Friday, February 15, 2008

Frank Lucas

Frank Lucas was born September 9, 1930, in Lenoir County, North Carolina. He moved to Harlem in 1946, becoming the driver and protégé of gangster Ellsworth “Bumpy” Johnson.
When Johnson died in 1968, Lucas took over his heroin empire and expanded it during the drug-fueled period of the late 1960s and early 1970s.
Lucas was particularly known for the “Cadaver Connection.” He cut out he middleman by establishing his own drug connection in the jungles of Vietnam, tipped off by U.S. soldiers then fighting in the war.
Lucas smuggled huge amounts of undiluted heroin from Thailand into the U.S. in the coffins of fallen American servicemen.
He dumped the heroin on the streets of Harlem, undercut the competition and called it Blue Magic.
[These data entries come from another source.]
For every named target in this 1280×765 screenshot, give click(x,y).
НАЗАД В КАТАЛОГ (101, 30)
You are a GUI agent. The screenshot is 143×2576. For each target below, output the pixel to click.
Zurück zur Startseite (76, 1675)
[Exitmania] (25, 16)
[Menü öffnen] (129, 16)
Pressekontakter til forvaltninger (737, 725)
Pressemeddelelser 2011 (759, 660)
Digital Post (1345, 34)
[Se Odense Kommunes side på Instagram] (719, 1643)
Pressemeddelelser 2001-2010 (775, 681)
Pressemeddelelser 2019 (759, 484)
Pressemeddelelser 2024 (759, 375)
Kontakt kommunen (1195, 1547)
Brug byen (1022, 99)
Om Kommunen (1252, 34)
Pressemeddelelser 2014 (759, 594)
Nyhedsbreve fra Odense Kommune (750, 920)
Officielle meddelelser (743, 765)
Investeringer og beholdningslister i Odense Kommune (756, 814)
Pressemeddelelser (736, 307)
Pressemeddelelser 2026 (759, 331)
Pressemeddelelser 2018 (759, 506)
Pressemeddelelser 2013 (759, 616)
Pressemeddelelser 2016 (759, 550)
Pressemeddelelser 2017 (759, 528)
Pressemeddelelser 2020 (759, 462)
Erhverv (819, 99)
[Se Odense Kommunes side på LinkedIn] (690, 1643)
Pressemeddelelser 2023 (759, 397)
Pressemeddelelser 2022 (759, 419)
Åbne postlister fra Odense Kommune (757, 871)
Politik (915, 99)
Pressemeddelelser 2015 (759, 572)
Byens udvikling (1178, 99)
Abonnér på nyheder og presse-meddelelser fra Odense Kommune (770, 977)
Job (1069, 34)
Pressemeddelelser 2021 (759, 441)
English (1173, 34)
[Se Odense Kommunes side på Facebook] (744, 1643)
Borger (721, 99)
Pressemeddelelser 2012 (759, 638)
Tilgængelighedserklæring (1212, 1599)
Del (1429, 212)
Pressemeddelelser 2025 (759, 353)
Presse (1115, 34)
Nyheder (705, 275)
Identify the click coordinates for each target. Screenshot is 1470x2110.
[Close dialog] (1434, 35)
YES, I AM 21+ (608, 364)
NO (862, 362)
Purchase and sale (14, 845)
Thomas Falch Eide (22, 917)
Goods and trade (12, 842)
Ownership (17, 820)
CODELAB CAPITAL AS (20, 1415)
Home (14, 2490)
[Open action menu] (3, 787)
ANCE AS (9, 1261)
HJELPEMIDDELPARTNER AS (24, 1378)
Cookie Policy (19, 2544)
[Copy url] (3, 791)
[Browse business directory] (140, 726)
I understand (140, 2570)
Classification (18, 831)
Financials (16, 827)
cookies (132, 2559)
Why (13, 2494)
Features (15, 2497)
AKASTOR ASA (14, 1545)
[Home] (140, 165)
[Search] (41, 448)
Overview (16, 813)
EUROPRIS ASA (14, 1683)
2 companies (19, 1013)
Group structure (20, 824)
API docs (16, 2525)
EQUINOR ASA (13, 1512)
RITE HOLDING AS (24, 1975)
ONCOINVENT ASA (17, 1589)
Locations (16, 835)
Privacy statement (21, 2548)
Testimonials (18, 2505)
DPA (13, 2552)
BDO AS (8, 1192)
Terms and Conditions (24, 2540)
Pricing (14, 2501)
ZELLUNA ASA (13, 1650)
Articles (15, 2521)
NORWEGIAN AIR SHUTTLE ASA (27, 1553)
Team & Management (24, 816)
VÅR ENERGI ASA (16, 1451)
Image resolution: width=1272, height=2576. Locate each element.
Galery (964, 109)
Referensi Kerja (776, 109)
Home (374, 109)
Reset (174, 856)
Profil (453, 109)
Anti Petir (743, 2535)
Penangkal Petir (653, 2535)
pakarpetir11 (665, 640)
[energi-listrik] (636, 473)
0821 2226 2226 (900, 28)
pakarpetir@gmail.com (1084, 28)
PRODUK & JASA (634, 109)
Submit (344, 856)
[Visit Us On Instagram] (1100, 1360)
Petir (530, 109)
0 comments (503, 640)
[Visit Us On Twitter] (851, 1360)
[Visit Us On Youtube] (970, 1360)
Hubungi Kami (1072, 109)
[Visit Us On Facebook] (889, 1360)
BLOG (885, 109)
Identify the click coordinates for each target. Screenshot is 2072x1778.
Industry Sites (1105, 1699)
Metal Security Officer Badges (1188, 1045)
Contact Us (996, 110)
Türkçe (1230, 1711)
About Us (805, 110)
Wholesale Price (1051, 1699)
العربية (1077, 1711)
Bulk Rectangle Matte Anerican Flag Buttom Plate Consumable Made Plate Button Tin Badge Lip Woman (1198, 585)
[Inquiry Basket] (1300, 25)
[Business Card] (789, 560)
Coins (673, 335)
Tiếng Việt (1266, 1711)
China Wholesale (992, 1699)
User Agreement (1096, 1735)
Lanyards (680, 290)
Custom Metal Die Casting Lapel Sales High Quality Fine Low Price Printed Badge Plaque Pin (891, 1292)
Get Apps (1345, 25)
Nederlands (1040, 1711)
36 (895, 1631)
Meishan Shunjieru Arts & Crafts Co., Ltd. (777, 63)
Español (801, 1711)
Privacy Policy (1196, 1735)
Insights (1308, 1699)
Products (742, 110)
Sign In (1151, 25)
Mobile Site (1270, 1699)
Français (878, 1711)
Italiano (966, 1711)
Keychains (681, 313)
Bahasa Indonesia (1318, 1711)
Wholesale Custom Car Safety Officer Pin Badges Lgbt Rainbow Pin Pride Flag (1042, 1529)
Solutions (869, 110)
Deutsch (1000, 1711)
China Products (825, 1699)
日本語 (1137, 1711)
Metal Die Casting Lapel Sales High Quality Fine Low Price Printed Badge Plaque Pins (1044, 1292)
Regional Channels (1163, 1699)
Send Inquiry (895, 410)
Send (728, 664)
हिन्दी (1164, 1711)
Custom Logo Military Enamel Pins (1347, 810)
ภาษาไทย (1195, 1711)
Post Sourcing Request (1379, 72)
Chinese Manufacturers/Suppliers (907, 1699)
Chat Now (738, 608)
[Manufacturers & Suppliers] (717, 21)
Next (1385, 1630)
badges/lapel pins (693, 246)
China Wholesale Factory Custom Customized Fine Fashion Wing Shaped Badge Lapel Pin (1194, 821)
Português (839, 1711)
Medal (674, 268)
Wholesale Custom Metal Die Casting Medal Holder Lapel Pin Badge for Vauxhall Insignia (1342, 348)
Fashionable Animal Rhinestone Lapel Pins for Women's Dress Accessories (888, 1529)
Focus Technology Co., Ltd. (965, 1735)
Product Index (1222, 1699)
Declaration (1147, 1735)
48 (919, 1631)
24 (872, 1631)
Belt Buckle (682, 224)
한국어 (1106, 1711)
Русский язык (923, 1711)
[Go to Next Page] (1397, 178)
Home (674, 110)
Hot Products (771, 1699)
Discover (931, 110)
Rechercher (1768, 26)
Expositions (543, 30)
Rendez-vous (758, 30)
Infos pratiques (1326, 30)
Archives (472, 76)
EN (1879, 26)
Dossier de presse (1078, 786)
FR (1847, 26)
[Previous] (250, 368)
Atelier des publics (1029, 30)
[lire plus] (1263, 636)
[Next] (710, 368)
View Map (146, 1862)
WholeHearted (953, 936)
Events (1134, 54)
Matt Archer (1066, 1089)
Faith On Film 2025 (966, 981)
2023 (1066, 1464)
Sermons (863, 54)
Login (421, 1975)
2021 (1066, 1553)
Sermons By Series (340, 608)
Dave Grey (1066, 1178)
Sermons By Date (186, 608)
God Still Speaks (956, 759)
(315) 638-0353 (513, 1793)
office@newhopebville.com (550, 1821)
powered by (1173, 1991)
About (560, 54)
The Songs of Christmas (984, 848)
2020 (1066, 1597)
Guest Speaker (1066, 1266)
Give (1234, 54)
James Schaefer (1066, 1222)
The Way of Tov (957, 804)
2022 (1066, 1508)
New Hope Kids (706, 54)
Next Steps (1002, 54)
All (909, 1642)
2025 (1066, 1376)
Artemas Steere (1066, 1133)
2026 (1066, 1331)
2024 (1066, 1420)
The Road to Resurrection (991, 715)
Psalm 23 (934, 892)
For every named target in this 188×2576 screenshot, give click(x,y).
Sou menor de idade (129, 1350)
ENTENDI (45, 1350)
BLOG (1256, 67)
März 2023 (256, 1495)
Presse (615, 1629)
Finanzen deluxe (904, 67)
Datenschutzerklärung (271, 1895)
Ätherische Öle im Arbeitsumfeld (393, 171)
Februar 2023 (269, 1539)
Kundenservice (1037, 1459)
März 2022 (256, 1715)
Lucas claims to have grossed $1 million a day.
Lucas relied on a tightly controlled crew called "The Country Boys." He preferred using relatives and men from his hometown in North Carolina because they were less likely to steal from him.
Lucas was arrested in 1975 and was soon facing up to 70 years in prison. He quickly turned into a government informant, most notably against the then-corrupt Special Investigations Unit of the NYPD. Out of 70 SIU officers, 52 were eventually either jailed or indicted.